The Bimini Twist, by Diana Rudolph

The Bimini Twist

Although it sounds like the last ingredient in a tropical cocktail, the bimini twist is an essential addition to your knot collection not your happy hour. This knot forms a loop often used to connect backing to fly line or in conjunction with other knots and loops to join leader material of unequal diameter (e.g. class to shock tippet or tapered butt section to class). The knot adds strength, stretch and durability. There are variations of the Bimini, but when tied correctly it is 100 %, meaning the knot does not diminish the integrity of the leader material.

Start by purchasing a hockey puck sized or guide spool of 16 or 20-pound RIO Alloy Hard Saltwater Mono Tippet. The larger spools are a little less coily and have enough material so that by the time you get to the end of the spool, you should have tied a pretty solid Bimini Twist. Don’t be stingy with the mono. Use enough so you don’t have tiny tag ends and loops. When tying multiple leaders, keep a mug of warm water near by to moisten the twist. Your salivary glands will thank you.

The first step is to form a big loop, holding the spool and tag end in one hand. With the other hand rotate the wrist 20 times twisting the two legs together. A few more or less twists will not make a difference, so choose whatever number feels lucky. Note: when using a gel-spun product, double the number of twists.

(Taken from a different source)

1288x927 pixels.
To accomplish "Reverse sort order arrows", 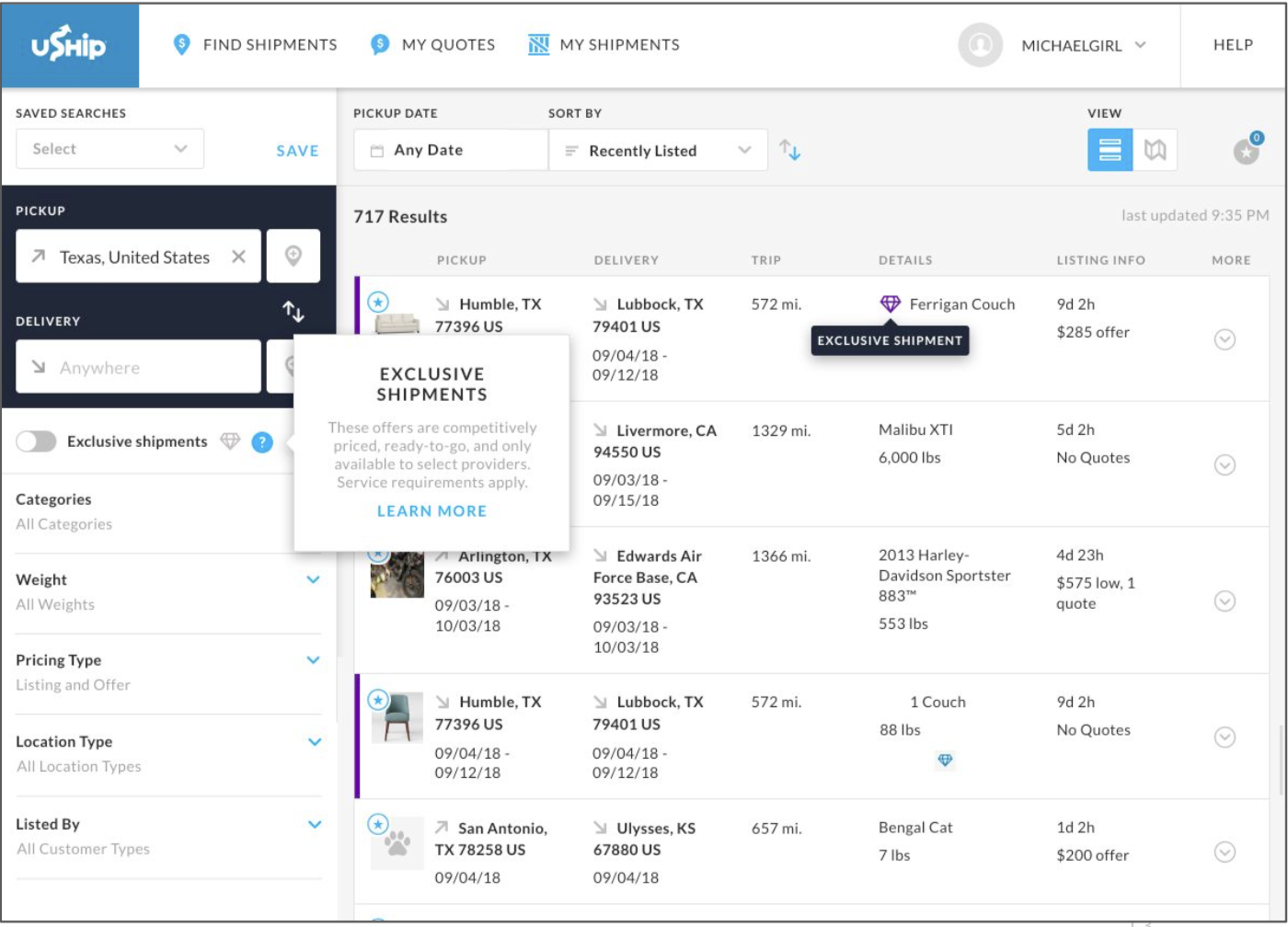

Next, slide the loop around your foot, the suicide knob of a boat’s steering wheel, an anchored beer bottle or whatever strikes your fancy. Reposition, wet or lube the mono and ensure that everything is under tension. I like to sit on the spool on my left side and hold the tag end with my right hand. I then slide my left index finger under the twists pulling them together and tighter.

With a relaxed grip, align the tag end at angle slightly less than 90 degrees to the twists and allow the tag material to slide loosely.

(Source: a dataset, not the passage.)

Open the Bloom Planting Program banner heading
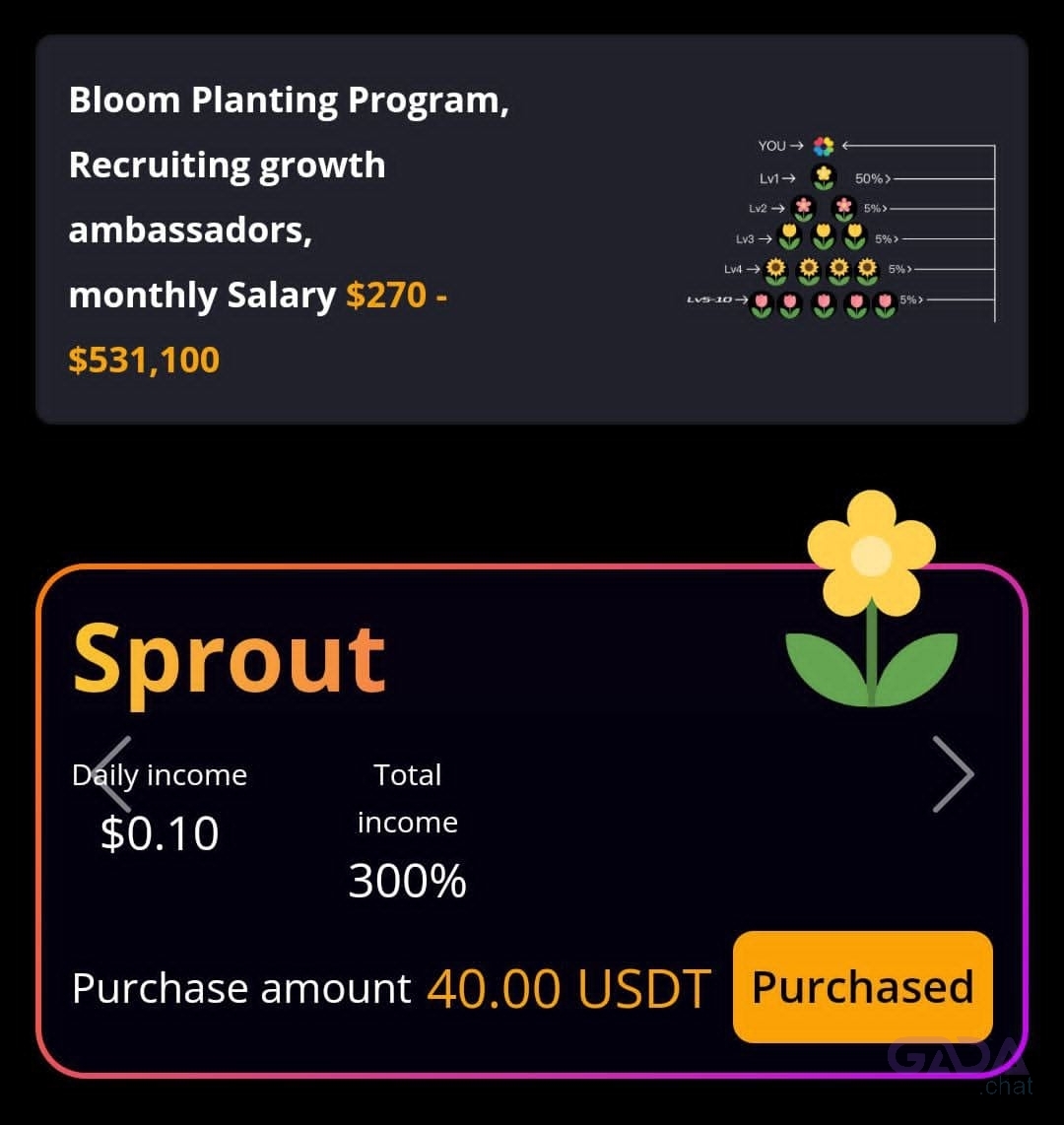[289, 99]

Change the angle of the tag to closer to 90 degrees and continue to stack the material in a tight manner until the original twists have been completely covered by the tag material.

The knot should be tied with tension but should roll together with little effort. The loose and tight sequence of wraps prevents the mono from cutting into itself at the start of the knot and keeps the knot small and tidy, respectively.

Pull the tag end through the loop to lock down the twists and make a half hitch around both legs of the loop.

Two or three half hitches are recommended. Follow with a 4-turn uni-knot to secure. 

Trim the tag end tight to the knot but not flush.

Tarpon season is quickly approaching so now is the perfect time to perfect the Bimini Twist. Good luck!